Exercise details:
Count the lines in the listing below that hold the string "black". Reply with the number alone.

+ + + + +

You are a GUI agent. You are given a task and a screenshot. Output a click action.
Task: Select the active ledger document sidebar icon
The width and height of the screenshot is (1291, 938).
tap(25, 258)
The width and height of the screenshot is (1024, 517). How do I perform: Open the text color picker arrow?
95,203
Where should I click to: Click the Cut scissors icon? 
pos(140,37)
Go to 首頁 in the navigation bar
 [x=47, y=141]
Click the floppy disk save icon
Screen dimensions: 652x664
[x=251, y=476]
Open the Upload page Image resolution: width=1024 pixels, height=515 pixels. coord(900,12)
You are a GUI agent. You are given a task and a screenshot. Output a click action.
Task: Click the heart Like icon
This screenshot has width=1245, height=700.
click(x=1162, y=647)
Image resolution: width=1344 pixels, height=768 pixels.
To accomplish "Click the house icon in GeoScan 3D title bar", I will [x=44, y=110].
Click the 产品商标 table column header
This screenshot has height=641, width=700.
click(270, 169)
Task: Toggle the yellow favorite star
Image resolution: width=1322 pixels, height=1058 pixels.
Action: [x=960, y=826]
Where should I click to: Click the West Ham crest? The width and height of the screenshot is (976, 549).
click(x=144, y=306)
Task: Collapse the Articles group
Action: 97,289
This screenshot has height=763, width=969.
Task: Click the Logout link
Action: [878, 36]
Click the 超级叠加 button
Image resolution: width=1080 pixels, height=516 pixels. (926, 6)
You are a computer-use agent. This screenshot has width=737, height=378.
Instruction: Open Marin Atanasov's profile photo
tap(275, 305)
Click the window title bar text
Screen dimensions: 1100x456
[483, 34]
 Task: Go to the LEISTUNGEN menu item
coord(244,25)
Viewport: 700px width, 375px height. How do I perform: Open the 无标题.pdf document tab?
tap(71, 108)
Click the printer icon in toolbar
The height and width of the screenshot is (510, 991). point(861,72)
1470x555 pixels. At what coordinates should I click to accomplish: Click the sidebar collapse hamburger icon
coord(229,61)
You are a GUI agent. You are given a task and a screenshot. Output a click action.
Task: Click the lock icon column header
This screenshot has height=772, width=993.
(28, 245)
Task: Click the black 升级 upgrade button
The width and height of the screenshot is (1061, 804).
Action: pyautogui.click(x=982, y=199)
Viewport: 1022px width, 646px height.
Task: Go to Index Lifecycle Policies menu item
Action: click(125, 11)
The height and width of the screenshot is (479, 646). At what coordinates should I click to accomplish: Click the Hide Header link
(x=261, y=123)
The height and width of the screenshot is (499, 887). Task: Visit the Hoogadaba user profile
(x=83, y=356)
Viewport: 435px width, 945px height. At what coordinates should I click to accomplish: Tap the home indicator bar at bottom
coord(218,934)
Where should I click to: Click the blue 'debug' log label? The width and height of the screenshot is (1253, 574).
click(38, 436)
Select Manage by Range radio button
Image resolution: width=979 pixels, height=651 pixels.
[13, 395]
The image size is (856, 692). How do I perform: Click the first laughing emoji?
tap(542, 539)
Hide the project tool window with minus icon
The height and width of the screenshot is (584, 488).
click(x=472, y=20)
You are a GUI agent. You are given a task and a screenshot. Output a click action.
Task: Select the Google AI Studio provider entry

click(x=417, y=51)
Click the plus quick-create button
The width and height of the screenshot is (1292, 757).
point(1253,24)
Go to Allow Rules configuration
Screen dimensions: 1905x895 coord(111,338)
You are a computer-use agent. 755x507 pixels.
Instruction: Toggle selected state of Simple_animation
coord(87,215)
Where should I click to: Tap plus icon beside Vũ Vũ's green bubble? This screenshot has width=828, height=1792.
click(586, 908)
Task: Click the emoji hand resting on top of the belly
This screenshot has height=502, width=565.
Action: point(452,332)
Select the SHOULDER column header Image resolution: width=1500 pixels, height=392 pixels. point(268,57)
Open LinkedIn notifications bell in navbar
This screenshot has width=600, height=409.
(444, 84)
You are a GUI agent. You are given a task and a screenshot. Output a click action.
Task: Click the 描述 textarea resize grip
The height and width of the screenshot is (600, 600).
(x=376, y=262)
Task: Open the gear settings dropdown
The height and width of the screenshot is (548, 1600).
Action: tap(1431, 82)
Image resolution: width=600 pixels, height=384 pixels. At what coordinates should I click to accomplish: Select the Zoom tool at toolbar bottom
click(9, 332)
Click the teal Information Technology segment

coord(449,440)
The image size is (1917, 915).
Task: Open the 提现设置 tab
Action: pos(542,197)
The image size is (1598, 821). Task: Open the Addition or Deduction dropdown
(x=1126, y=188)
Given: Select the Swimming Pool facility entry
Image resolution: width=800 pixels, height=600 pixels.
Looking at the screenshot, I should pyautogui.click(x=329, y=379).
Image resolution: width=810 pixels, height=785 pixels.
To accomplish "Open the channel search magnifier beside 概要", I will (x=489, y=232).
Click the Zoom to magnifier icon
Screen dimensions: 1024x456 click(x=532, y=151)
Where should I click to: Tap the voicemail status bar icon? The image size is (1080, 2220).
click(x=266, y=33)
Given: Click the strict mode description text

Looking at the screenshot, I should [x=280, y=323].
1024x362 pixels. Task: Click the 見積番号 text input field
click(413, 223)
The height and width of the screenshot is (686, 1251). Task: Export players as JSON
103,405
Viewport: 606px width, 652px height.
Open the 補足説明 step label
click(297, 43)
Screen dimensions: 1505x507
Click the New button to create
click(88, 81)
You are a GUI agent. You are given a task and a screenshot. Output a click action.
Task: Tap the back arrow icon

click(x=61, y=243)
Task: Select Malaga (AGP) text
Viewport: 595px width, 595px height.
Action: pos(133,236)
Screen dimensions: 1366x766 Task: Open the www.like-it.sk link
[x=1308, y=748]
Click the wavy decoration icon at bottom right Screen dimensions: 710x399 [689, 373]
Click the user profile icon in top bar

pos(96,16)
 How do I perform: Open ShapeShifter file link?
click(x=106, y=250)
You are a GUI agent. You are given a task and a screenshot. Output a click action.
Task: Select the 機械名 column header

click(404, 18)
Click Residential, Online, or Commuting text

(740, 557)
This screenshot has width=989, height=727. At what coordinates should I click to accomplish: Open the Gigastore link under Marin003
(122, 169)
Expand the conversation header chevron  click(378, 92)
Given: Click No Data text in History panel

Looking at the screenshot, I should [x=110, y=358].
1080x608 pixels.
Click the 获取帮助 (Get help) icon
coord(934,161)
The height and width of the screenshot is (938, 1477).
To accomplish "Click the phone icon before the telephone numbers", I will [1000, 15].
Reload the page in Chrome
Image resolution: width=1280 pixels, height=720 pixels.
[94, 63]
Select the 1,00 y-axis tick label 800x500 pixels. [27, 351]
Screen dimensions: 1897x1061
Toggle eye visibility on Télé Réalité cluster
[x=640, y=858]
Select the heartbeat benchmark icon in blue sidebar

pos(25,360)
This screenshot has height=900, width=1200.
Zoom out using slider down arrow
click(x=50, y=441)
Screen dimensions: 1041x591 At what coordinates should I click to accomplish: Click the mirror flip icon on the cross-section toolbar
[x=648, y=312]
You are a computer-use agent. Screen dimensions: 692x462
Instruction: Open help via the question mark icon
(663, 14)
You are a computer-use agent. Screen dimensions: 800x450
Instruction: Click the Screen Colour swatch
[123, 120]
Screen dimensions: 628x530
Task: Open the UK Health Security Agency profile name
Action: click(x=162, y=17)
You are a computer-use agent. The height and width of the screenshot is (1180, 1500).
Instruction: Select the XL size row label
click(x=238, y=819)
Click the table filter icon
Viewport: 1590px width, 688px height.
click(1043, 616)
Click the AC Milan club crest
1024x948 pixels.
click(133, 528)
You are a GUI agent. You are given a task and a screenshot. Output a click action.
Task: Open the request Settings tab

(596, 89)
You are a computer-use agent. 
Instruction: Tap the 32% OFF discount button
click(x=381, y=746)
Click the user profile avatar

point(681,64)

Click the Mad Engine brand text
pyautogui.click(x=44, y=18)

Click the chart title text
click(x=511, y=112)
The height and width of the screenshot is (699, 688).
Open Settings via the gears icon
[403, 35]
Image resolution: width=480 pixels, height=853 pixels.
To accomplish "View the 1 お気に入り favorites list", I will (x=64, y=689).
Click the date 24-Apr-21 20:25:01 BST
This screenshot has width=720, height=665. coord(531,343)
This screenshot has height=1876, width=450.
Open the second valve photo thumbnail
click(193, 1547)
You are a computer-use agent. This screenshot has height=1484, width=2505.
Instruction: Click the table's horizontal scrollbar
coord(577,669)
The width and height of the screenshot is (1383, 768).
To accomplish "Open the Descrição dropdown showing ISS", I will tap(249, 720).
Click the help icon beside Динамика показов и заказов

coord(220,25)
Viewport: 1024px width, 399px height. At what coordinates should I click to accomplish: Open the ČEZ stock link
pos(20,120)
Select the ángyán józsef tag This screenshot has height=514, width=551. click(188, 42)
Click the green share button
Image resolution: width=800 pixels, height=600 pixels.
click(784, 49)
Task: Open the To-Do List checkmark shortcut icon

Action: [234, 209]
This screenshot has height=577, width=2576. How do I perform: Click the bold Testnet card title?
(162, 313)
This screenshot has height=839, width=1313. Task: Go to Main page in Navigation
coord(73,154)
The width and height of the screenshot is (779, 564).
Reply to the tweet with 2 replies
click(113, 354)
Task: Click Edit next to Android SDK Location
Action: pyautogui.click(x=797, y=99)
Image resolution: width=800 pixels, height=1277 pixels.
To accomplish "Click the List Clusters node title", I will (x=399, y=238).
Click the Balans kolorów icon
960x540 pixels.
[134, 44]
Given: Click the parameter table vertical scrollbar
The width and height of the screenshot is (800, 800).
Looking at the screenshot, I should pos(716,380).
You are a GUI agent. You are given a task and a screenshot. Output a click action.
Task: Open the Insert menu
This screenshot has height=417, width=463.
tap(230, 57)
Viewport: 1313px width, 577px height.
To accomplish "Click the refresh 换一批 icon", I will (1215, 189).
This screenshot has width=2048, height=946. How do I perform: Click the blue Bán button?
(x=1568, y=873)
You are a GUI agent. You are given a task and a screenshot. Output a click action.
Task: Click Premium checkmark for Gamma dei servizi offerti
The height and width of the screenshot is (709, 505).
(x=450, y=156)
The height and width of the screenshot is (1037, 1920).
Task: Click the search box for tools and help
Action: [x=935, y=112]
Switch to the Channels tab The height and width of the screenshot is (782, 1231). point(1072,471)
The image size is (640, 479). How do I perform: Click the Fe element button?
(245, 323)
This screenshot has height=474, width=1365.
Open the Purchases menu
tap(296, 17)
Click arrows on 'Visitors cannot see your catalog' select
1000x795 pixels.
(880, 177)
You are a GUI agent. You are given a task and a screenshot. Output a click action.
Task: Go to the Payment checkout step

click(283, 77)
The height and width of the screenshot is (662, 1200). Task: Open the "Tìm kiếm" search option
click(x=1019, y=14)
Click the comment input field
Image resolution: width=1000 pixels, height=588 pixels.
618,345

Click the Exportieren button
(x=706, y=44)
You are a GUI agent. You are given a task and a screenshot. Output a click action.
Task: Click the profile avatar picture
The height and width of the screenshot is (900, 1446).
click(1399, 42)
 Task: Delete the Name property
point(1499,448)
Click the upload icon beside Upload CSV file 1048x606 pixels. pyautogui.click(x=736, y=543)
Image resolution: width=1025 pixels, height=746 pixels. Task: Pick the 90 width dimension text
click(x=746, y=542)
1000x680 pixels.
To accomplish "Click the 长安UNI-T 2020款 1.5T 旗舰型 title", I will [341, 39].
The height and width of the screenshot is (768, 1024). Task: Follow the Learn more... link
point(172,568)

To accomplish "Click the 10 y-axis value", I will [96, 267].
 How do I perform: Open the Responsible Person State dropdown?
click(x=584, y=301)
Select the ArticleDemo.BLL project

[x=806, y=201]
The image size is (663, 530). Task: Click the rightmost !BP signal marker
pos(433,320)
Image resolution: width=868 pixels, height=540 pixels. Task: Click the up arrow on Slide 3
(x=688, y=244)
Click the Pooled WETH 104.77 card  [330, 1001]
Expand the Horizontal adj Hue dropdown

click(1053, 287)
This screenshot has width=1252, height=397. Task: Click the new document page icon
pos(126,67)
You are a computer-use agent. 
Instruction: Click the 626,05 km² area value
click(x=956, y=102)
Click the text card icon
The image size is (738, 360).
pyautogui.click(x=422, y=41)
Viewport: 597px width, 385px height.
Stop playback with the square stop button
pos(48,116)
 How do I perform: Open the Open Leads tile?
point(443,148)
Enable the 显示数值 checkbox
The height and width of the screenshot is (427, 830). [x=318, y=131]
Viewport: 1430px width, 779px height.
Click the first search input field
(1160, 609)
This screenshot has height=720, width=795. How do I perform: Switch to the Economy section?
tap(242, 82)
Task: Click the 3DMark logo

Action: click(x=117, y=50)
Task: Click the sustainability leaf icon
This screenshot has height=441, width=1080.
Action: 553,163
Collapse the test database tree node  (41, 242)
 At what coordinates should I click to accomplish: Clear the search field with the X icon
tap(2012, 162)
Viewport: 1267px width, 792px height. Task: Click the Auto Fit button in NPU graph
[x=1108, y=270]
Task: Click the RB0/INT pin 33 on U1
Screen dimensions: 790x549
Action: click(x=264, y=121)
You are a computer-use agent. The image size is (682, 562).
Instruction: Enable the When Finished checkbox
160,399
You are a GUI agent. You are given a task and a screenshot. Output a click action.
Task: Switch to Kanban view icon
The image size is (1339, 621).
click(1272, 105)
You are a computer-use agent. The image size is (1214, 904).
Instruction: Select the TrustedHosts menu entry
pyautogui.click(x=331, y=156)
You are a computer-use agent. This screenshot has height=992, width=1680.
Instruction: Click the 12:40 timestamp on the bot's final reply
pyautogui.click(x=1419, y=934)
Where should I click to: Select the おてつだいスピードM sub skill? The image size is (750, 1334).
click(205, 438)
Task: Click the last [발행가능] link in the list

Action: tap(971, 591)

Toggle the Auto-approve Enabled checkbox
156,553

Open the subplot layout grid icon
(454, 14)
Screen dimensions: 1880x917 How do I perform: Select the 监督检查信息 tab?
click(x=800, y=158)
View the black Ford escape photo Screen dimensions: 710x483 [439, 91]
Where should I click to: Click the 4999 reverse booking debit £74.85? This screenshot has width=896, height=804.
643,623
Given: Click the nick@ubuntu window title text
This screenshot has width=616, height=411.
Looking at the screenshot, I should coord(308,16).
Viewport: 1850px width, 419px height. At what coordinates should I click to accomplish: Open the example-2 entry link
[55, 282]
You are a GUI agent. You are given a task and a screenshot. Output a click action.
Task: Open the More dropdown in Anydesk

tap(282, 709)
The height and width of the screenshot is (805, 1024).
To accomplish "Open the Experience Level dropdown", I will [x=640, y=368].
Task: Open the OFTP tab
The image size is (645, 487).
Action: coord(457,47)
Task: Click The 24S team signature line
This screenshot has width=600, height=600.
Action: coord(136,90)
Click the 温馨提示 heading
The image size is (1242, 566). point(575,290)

+ + + + +

Exercise response:
2